The Make Keyboards Sensible campaign!

Here is a picture of a standard UK PC keyboard. Can you spot the obvious mistake?

[Key layout on a British PC keyboard: <shift>-apostrophe gives a @]

Of course: <shift>-single-quote gives you the ‘at’ symbol (‘@’). How ridiculous! (The double-quote is on the ‘2’ key.) This is one thing at least the Americans have got right. Here is a picture of an American-style layout:

[Key layout on a more sensible keyboard: <shift>-apostrophe gives a double-quote]

As you can see, the single and double quotes are on the same key, as nature intended. (Actually, it’s a picture of my U.K.-edition Apple Macintosh… so it’s really just British PC-compatibles which screw up this bit.)

Even the Americans (and Apple Computer) aren’t perfect, though, because no newspaper publisher, magazine or book in the world uses straight up-and-down quotes like the ones you get from these keys. As every primary school child knows (and forgets by the time they get to secondard school, probably), quote marks should look like miniature 6s and 9s, like this.
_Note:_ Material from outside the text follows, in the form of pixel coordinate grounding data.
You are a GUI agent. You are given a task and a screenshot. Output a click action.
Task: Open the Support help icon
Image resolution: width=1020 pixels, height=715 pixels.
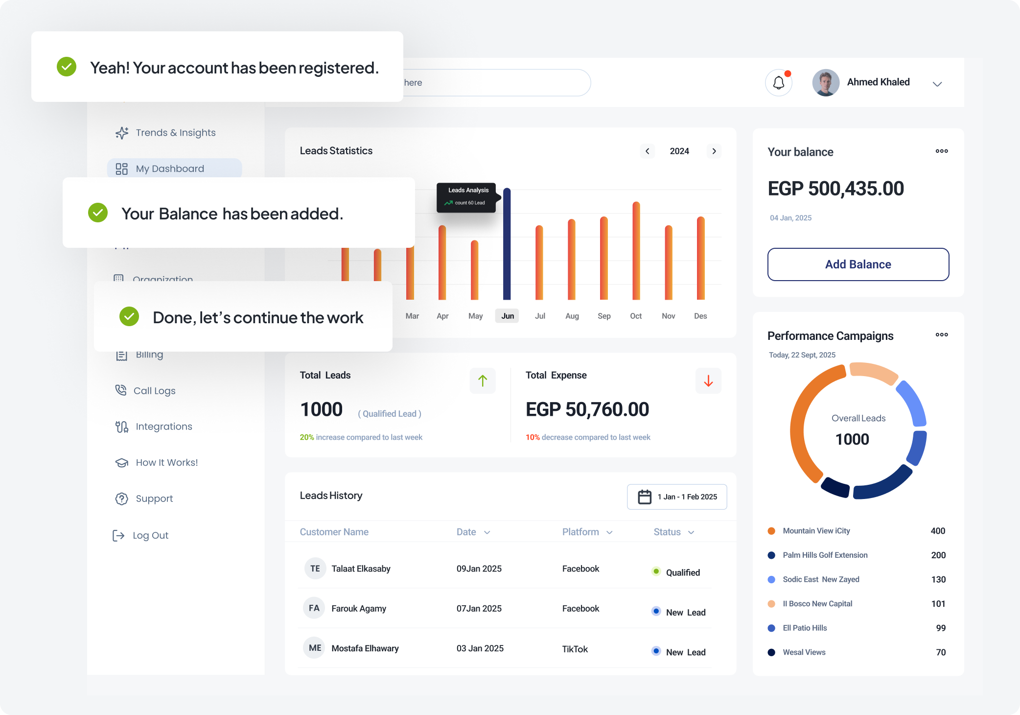click(x=121, y=498)
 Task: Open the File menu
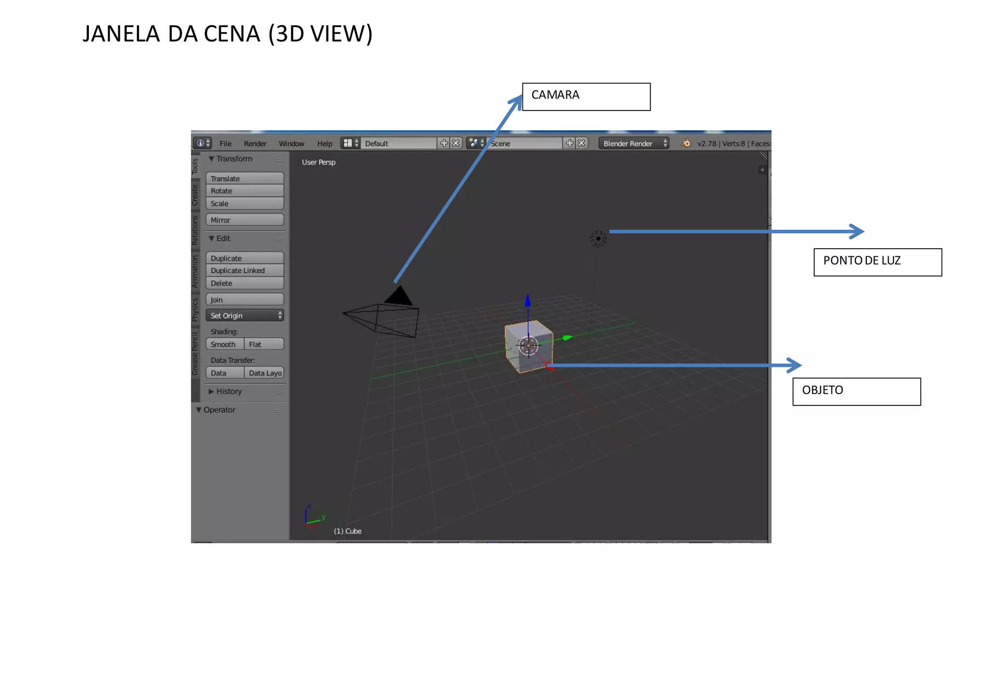pos(226,144)
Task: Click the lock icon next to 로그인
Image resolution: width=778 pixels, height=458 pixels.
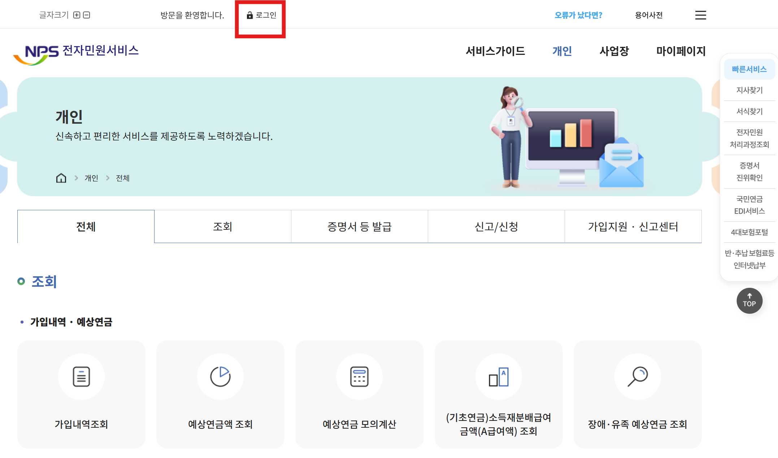Action: pyautogui.click(x=250, y=15)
Some software turns your straight up-and-down quote marks into proper left-quotes (little ‘6’s) and right-quotes (little ‘9’s) as you type, but it often gets it wrong, rendering, for example, what should be “fishnchips” as “fishnchips”. Not all that surprising really: it’s a bit like if computer keyboards only gave you lower-case letters, and the computer tried to guess where the capitals should go.

This is my solution:

[Key layout on a The Keyboard of The Future: curley quotes on demand]
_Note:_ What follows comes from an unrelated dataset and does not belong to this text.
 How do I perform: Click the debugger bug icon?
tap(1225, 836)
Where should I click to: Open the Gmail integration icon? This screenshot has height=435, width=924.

Get rid of the straight up-and-down quotes, and give us proper directional quotes on the keyboard. Look at it. It makes sense. We have ‘{’ and ‘[’ on one key and ‘}’ and ‘]’ next to it; it just makes sense to have “ and ‘ next to ” and ’. Obviously we’d need to find another place for the ‘|’ (vertical bar) and ‘\’ (backslash) that are there at the moment, but, heck, they could go up next to the ‘1’ key. (On my keyboard, they’d be replacing ‘±’ and ‘§’—no great loss.)

So what about typists who actually want straight up-and-down quote marks? We take them outside and slap them until they see sense. Humanity managed fine without them before, so we can manage without them again. (If you really needed them, you could hold down the <alt> key to get them.)

Computer programmers

Computer programmers may legitimately miss them (straight quotes are required by most computer languages). Fortunately, computer programmers, en masse, are an ingenious lot. They’ll manage. (Solutions include: (1) modifications to computer languages to allow curly quotes; (2) special modes in text editors which convert to straight-quotes when required.)

Apostrophe abuse

The main problem with this scheme is that, by and large, the population knows little enough about punctuation—apostrophes are abused routinely, and quote-marks are to be seen sometimes, oddly, used for “emphasis”—that setting them loose with an additional set of punctuation could be a recipe for grammatical disaster. One can only hope that eventually they learn to use this new power responsibly.

And then will be time to implement Phase II of my masterplan, to ensure that PC users around the globe are able freely to type ¡, ™, ∆ and ∞ without resort to the <alt> key and the numeric key pad.